Practical Applications
Practical Applications of the Paper’s Findings, Methods, and Innovations
Below are actionable use cases derived from the paper’s benchmarks (IKD and KNP), empirical findings (near-random LLM performance on knowledge-state tracking), and methodological insights (prompting to focus on knowledge states improves results). Each item is categorized as Immediate or Long-Term, linked to sectors where relevant, with assumptions/dependencies noted.
Immediate Applications
- Industry (AI/Software): Model evaluation gates for “epistemic robustness”
- Use IKD and KNP as standard pre-deployment tests to detect when models attribute or act on knowledge they should not have (e.g., hallucinated access, “omniscient narrator” bias).
- Integrate as CI/CD checks in MLOps (e.g., “Knowledge-State Unit Tests” in eval pipelines alongside toxicity, bias, and factuality).
- Potential tools/workflows: SDKs for IKD/KNP integration; dashboards with “epistemic error rate” metrics; regression tests per release.
- Assumptions/dependencies: Public availability/licensing of datasets; domain adaptation for non-narrative tasks; calibration of pass/fail thresholds by risk tier.
- Industry (Creative Writing, Media, Publishing, Games): “Plot-hole and knowledge plausibility linter”
- Apply IKD to flag lines/scenes where characters act on implausible knowledge; suggest rewrites.
- For game studios, validate NPC narrative consistency and prevent “omniscient NPC” behavior.
- Potential tools/products: IDE/editor plugins for Scrivener/Google Docs; Unity/Unreal QA tool to check NPC belief consistency; writers’ room assistant.
- Assumptions/dependencies: Domain-specific rules (e.g., fantasy world constraints); multilingual coverage; human-in-the-loop review.
- Academia (NLP, CogSci): Diagnostic benchmark for ToM/KSTE research
- Use IKD/KNP to compare model families, analyze scaling laws, and test training interventions.
- Reproducible baseline for cross-lab comparisons of “knowledge-state tracking.”
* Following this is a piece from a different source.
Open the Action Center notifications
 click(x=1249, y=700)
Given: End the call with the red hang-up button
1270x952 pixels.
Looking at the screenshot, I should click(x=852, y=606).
- Potential workflows: Shared leaderboard; standardized prompts; ablation templates (Abl. 1–3 from the paper).
- Assumptions/dependencies: Transparent evaluation protocols; dataset maintenance; community adoption.
- Policy/Standards (AI Assurance, Procurement): Minimum evaluation criteria for user-facing LLMs
- Require KNP/IKD-like checks in procurement for chatbots in high-stakes or social contexts (health, law, finance, education).
- Potential outputs: Compliance checklists; certification rubrics referencing “epistemic plausibility” benchmarks.
- Assumptions/dependencies: Regulator and standards-body engagement; sector-specific thresholds; auditability.
- Customer Support/CRM: Guardrails against over-claiming or imputing user knowledge
- Configure system prompts to explicitly “reason with what the user knows/has said,” leveraging the paper’s finding that instructing models to focus on knowledge states yields sizable gains.
- Potential workflows: “Perspective Prompt Pack” templates; turn-by-turn checks that avoid assuming user awareness or consent.
- Assumptions/dependencies: Prompt generalization beyond narratives; monitoring for drift; human escalation.
- Education (EdTech): Reading-comprehension and perspective-taking exercises
- Employ KNP items as classroom tasks to teach students how knowledge access shapes actions; create formative assessments in ToM.
- Potential tools: Item banks, auto-grading with rationales, teacher dashboards highlighting “who knows what” reasoning.
- Assumptions/dependencies: Age-appropriate content; alignment with curricula; bias checks across cultural contexts.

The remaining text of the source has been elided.